WHAT IS ASKED:
**A)** In the forum thread about the "867-5309 Jenny" guitar tutorial, what reason does Macki give for having enjoyed the tutorials? Explain in one to three sentences.
**B)** Answer these questions about the "867-5309 Jenny" tutorial thread:
(i) Which guitar does maplebaby list for the video?
(ii) Whom does maplebaby credit with making the number stick in everyone's heads?
(iii) What name does Fader use when thanking the poster?
**C)** Carry on the "867-5309 Jenny" tutorial thread from its last line.

TEXT PROVIDED:
=-=-=

# 867-5309 Jenny - tutorial



## maplebaby (Oct 26, 2008)

Tommy Tutone made this # stick in all of our heads: a quick look at how i cover this tune....thanks for watching! 
guitar - Fender Telecaster

[video=youtube;R2DsSOR4aT0]http://www.youtube.com/watch?v=R2DsSOR4aT0[/video]


----------



## Macki (Jun 14, 2010)

Hey - just wanted to let you know I have really enjoyed watching you tutorials. Helped me find my inner 80s rocker (I use to be a 80s hair flare guy). Great playing and your tele sounds great!


----------



## Fader (Mar 10, 2009)

Good stuff Dale. Thanks.


----------



## noman (Jul 24, 2006)

I have to agree with the other sentiments.......really good tutorials that are easy to follow and fun to watch. Thanks for posting them.......


----------



## cheezyridr (Jun 8, 2009)

=-=-=

ENTRIES SUPPLIED:
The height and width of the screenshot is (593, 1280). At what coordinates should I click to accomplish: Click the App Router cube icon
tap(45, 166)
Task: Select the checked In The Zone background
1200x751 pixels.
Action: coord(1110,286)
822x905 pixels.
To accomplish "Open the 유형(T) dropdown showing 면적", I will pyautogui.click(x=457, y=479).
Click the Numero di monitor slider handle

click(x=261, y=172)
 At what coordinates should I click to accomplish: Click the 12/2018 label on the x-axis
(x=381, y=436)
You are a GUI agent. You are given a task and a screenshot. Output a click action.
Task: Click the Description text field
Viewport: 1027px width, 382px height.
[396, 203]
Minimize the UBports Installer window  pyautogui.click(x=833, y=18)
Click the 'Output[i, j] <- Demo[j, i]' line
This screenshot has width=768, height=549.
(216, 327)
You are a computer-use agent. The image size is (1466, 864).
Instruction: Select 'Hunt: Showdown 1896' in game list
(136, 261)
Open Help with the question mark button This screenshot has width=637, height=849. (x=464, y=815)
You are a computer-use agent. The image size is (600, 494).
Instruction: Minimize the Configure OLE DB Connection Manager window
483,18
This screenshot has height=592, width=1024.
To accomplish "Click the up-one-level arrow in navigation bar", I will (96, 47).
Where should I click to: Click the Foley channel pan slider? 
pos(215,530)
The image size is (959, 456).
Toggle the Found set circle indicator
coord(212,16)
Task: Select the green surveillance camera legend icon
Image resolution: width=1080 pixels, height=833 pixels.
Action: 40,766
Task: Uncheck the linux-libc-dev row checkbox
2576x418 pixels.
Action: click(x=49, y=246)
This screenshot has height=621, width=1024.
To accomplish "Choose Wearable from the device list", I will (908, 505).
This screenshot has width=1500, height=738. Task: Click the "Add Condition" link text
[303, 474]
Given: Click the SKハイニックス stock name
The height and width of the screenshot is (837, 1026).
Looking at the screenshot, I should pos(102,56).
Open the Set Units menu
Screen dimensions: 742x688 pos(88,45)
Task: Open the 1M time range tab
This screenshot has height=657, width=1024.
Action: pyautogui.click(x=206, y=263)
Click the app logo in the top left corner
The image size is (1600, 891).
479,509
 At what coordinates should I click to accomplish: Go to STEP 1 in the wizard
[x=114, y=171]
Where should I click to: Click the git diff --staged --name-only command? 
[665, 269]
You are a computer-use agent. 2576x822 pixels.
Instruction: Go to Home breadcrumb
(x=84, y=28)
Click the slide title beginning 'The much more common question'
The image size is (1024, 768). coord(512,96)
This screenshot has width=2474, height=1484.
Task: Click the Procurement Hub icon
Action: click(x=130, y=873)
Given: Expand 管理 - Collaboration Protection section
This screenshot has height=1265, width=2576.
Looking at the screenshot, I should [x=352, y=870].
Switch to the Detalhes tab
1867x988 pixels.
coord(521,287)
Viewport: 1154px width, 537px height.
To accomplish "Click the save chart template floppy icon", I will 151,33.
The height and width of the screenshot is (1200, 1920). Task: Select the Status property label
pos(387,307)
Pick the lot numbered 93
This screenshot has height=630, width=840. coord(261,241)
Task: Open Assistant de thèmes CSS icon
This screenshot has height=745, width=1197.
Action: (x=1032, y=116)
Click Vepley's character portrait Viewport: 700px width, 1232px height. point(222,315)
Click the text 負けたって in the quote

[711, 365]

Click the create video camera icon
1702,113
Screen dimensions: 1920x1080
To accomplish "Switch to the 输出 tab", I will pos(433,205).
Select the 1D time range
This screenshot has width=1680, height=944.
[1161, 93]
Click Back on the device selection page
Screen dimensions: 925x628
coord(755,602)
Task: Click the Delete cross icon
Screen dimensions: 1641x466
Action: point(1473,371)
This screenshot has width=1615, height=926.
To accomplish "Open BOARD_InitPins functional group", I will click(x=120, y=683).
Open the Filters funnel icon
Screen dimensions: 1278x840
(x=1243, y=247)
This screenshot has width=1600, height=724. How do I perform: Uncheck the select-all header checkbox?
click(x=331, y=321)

=-=-=

EXERCISE ANSWERS:
**A)** Macki says the tutorials helped him find his inner 80s rocker, since he used to be an 80s hair flare guy. He also praises the playing and says the Telecaster sounds great.

**B)**
(i) A Fender Telecaster.
(ii) Tommy Tutone.
(iii) Dale.

**C)**
when i buy stuff and they ask me for my phone #, i almost always give that one


----------



## jefelex (Sep 26, 2011)

The band I was in wayy wayy back in time used to play this song (it was current then!) Gawd, am I gettin' old!!


----------



## davetcan (Feb 27, 2006)

Always enjoy watching these and have learned a lot. We do cover this but have never quite nailed that little descending run during the verse, until now  Thanks again!


----------



## maplebaby (Oct 26, 2008)

each post is greatly appreciated and i hope everyone is very well and enjoying their music!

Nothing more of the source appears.